LOS ANGELES – U.S. Sen. Bernie Sanders on Saturday spoke at a town hall meeting on immigration reform, a key issue in California where Democratic Party voters go to the polls in Tuesday’s hotly contested presidential primary contest.
Meanwhile, in a prepared statement, Sanders contrasted his record in favor of comprehensive immigration reform to Clinton’s support for a 2007 Senate bill. She supported and he opposed the measure which was criticized by one of the country’s foremost Latino organizations, by organized labor and by a leading human rights organization.
“I voted against this bill because the League of United Latin American Citizens, the largest and oldest Hispanic organization in the United States, said that it could not ‘support a bill that will separate families and lead to the exploitation of immigrant workers,’” Sanders said.

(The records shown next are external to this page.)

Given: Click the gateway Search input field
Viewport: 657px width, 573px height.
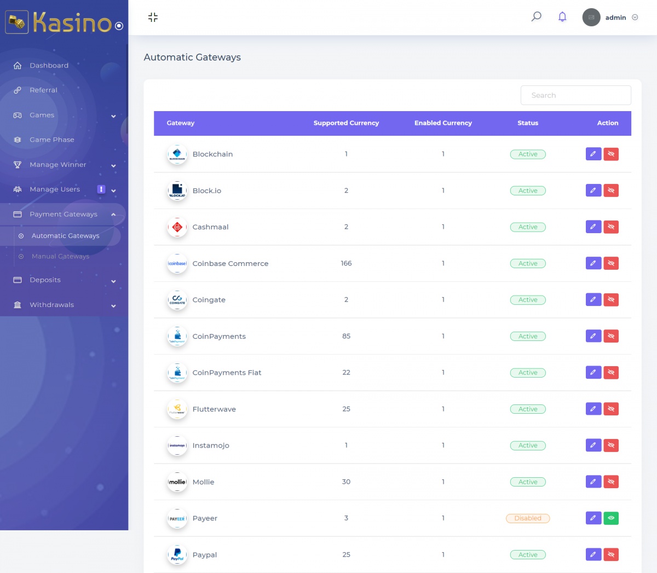Looking at the screenshot, I should point(575,95).
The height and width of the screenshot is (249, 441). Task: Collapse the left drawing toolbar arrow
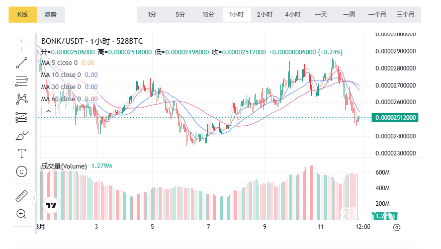pos(34,199)

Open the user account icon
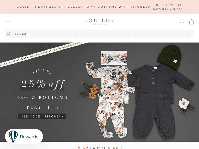click(x=182, y=22)
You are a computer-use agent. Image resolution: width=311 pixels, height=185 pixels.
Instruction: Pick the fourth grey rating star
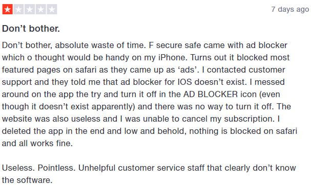[x=41, y=9]
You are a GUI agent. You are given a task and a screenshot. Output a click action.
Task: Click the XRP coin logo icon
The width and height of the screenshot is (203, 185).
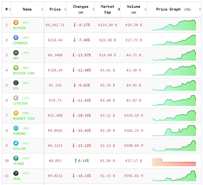[16, 53]
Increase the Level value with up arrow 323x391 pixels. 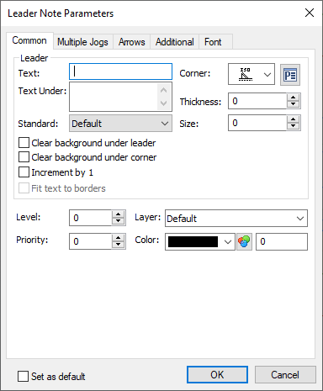pos(119,214)
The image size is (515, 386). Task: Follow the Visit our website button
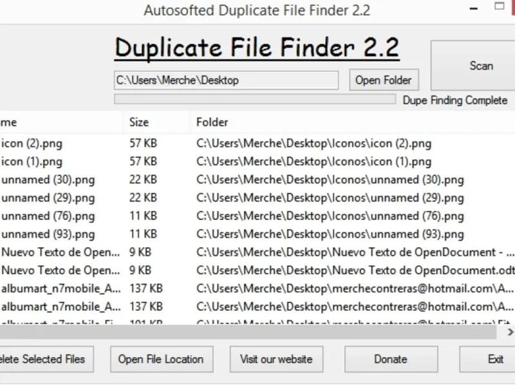(x=276, y=359)
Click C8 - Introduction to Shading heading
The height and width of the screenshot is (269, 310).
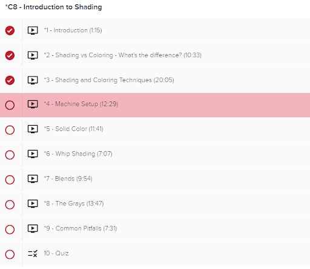pyautogui.click(x=53, y=7)
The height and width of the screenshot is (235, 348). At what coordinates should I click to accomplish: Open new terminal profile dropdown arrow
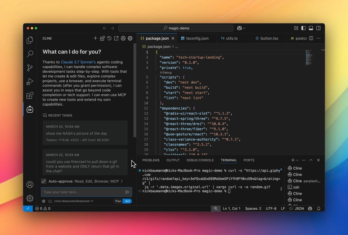click(298, 160)
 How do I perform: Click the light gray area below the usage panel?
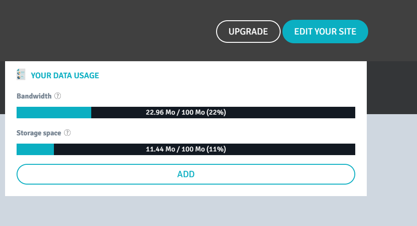tap(186, 211)
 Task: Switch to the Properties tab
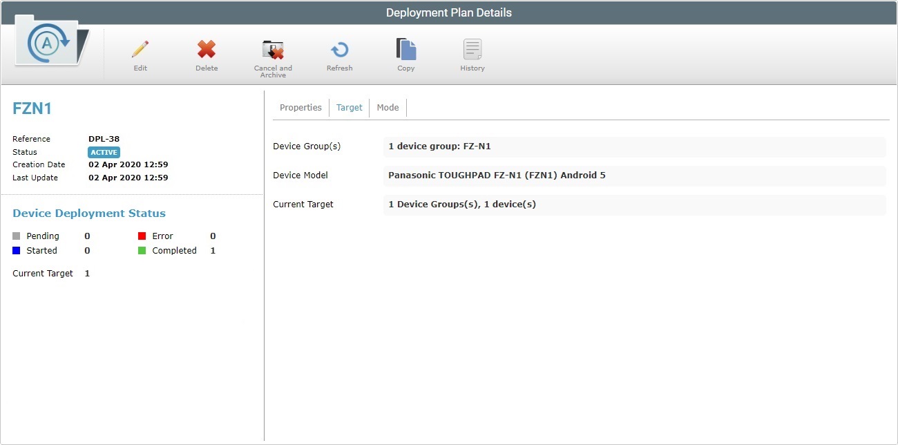coord(300,107)
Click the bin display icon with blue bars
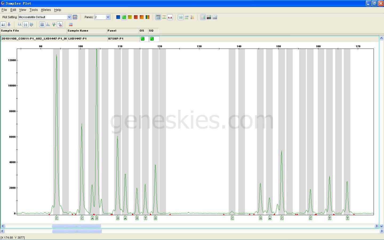This screenshot has height=240, width=384. (x=42, y=24)
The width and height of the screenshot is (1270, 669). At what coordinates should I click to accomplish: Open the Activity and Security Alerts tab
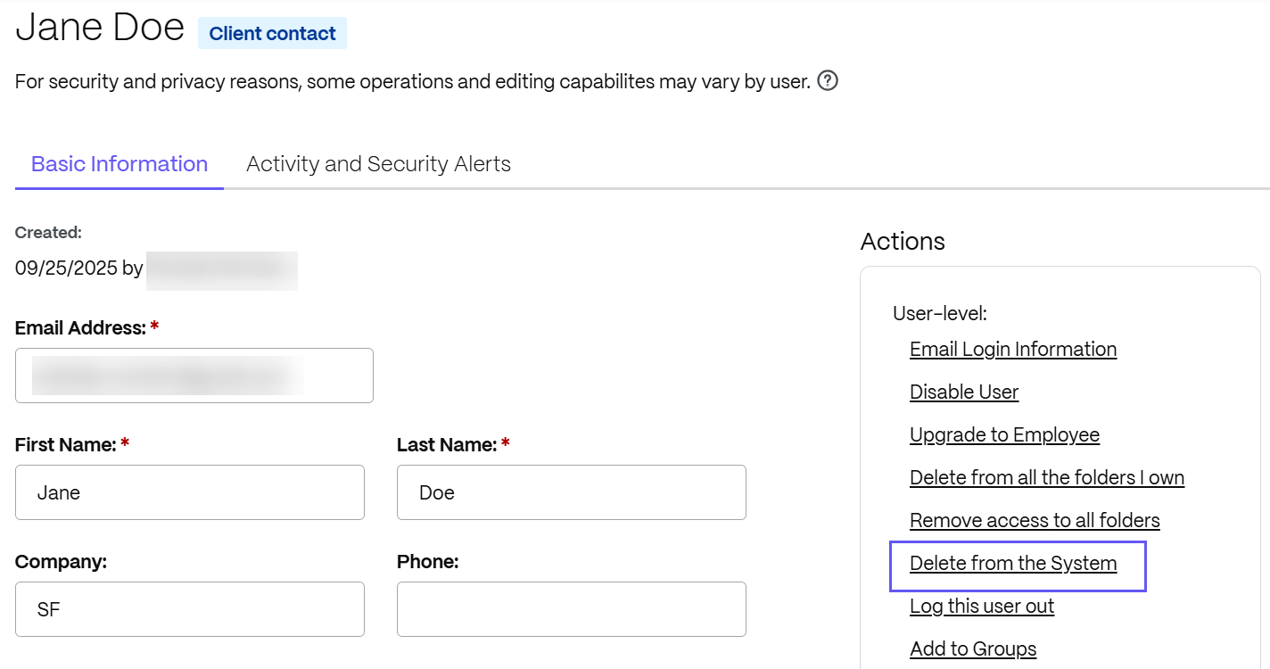[x=378, y=164]
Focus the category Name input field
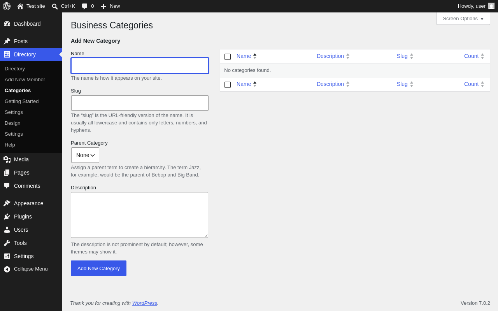The image size is (498, 311). [140, 66]
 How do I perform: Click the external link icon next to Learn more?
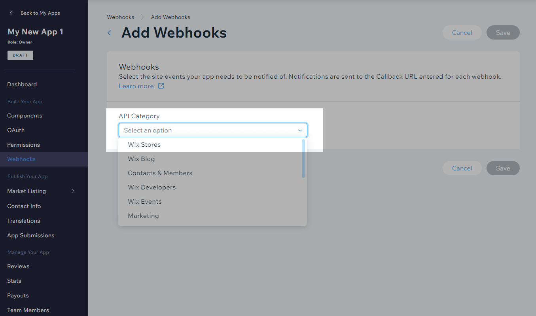pos(161,86)
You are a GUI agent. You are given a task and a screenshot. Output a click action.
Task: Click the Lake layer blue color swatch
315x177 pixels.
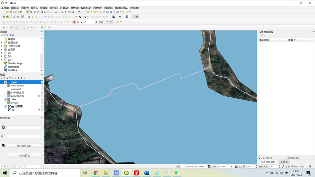pyautogui.click(x=9, y=100)
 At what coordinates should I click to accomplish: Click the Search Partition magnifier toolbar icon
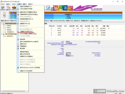[9, 8]
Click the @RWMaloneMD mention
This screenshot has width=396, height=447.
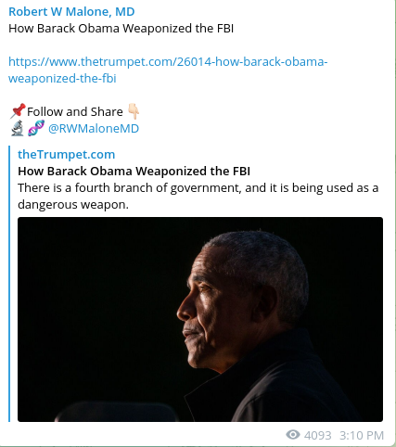point(94,128)
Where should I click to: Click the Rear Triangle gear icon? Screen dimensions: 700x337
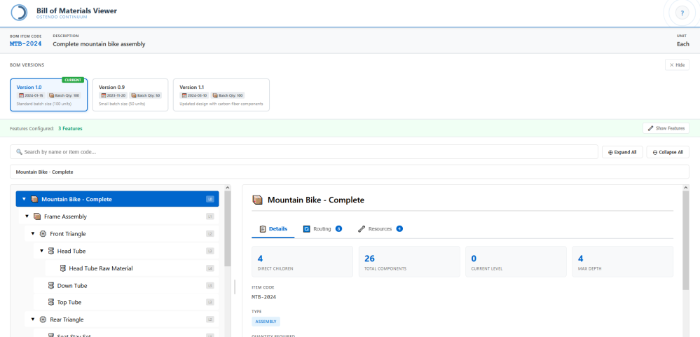click(43, 319)
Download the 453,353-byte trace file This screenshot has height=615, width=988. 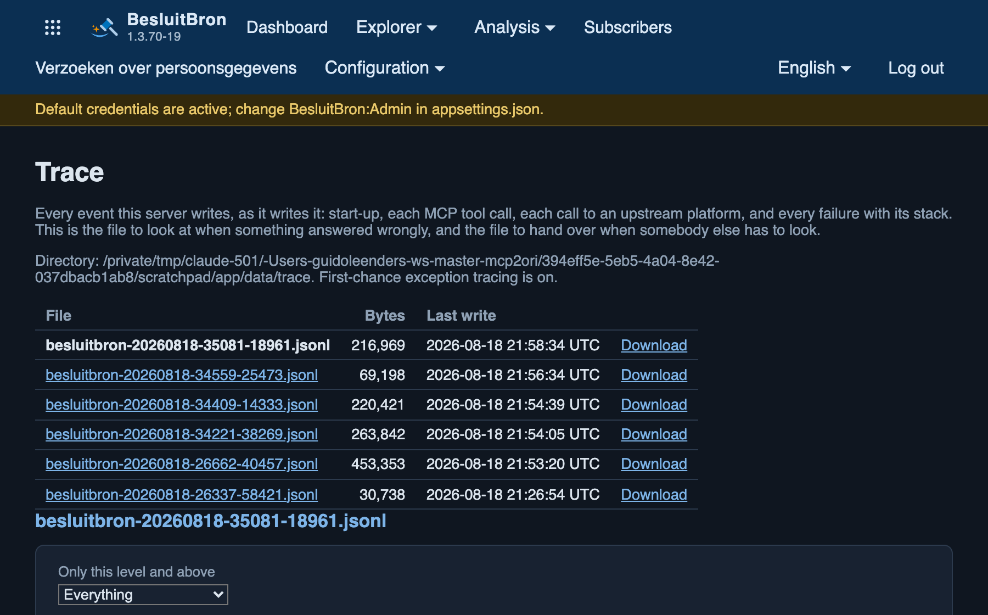[654, 464]
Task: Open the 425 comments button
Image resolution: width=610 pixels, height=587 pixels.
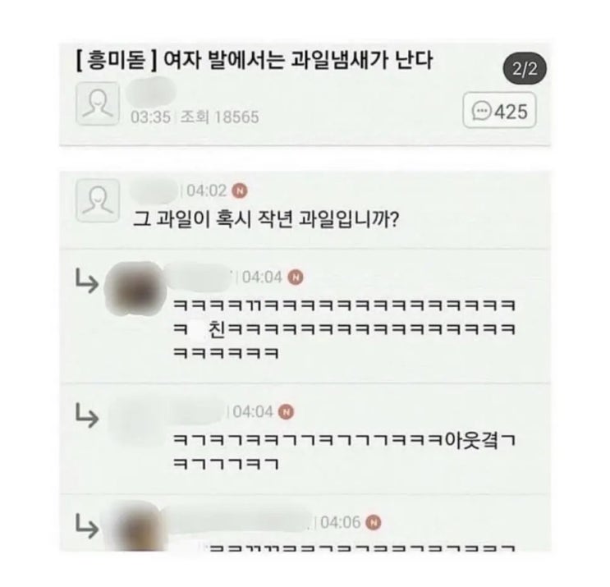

”I voted against this bill because the Southern Poverty Law Center found that the massive expansion of guest worker programs included in the legislation were akin to slavery allowing employers to exploit workers, cheat them out of wages, deny them medical treatment for on-the-job injuries, force them to live in squalid conditions and compel them to mortgage their futures to obtain low wage, temporary jobs.”
“I voted against this bill because the AFL-CIO, the largest trade union in America representing over 12 million workers, said that it was ‘far from the kind of comprehensive immigration reform that would improve the status quo for either U.S.-born or immigrant workers or their families’ and was ‘likely to make matters much worse,’” the Vermont senator said.
Sanders noted other areas of disagreement with Clinton on immigration issues.
He opposes deportation of children who fled to the United States from violence in Central America. She thinks the deportations will “send a message.” “Instead, we need to welcome these children into our country and do everything we can to help them get their lives back together,” Sanders said.
He wants to shut down private prisons used to jail those awaiting deportation. She took campaign cash from private prison lobbyists.
They also split on whether to allow undocumented immigrants to obtain drivers’ licenses. She fought and helped block passage of a proposal in New York. He supported a similar effort in Vermont which became law in 2013.
“I am proud that I have the strongest immigration reform plan of any candidate running for president. I am proud that my plan was endorsed by The New York Times. If I am elected president, I will do everything I can to provide a pathway to citizenship for the 11 million aspiring Americans living in this country. And that includes taking executive action within the first 100 days I am in office.”